[Data excerpts]

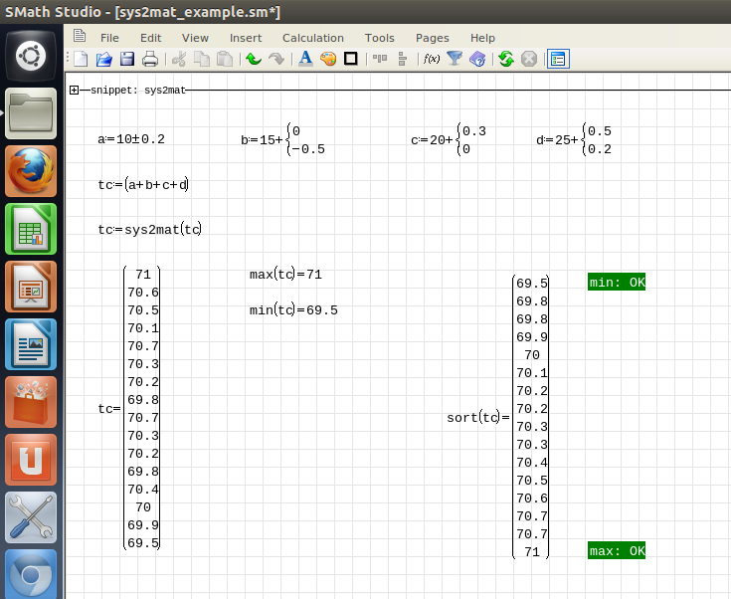Toggle the border square toolbar button
The image size is (731, 599).
(350, 59)

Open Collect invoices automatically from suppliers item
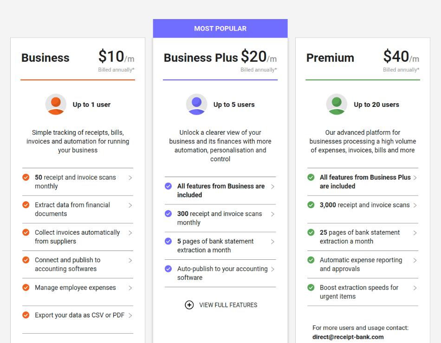coord(78,237)
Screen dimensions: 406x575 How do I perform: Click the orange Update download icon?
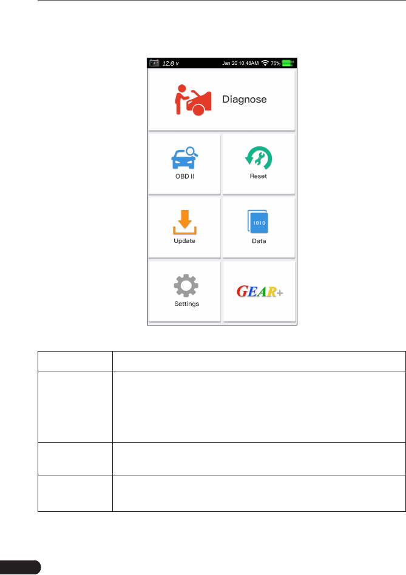184,222
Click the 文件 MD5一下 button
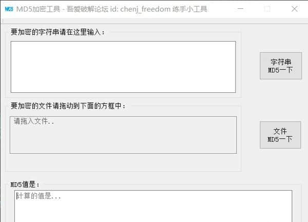This screenshot has width=308, height=222. click(280, 135)
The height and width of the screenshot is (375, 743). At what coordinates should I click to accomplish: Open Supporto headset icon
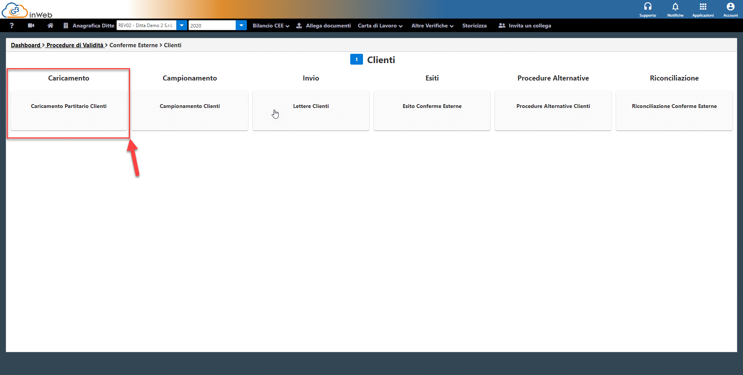647,9
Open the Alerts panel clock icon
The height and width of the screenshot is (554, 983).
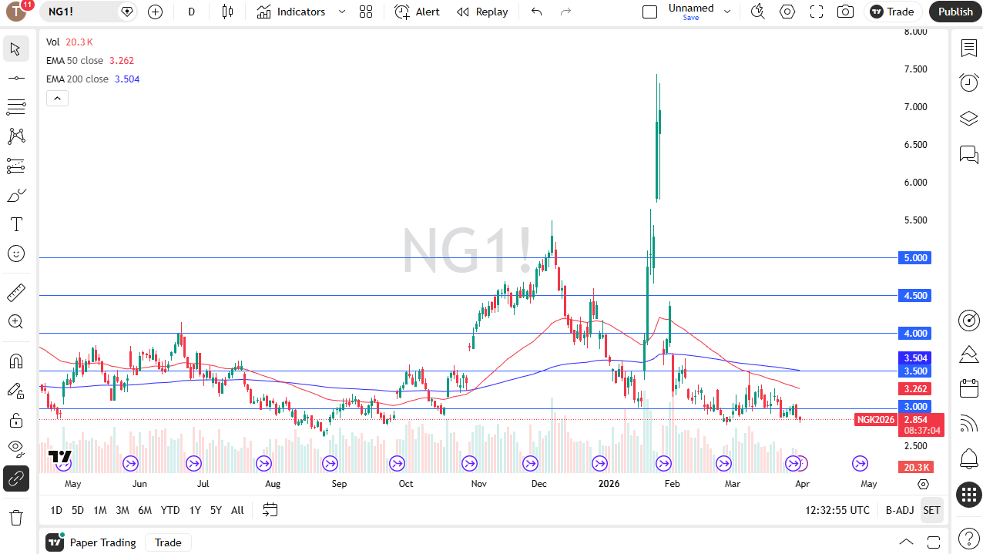[x=968, y=82]
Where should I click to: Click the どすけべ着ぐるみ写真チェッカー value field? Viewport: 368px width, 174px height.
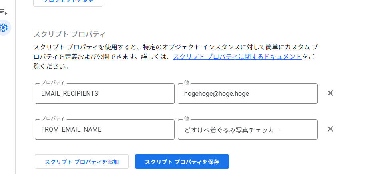(248, 129)
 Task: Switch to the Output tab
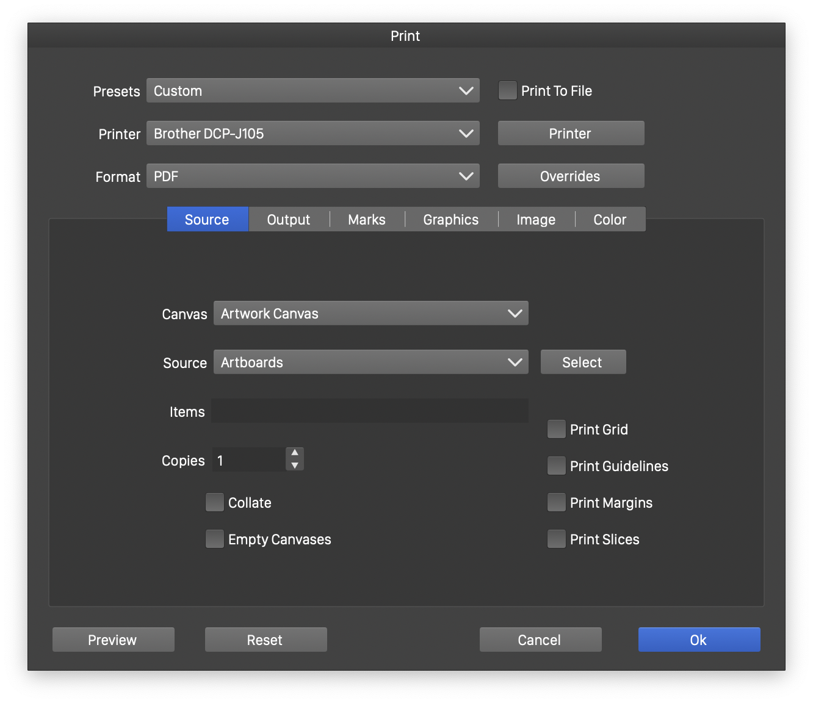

*The problem*
Each line from the one holding "The height and width of the screenshot is (554, 983)." to the end of the records above must be copied exactly; the pictures must not be copied.

*Task response*
The height and width of the screenshot is (554, 983).
[x=968, y=82]
Where should I click to: Click the どすけべ着ぐるみ写真チェッカー value field? Viewport: 368px width, 174px height.
(248, 129)
 Task: Switch to the Output tab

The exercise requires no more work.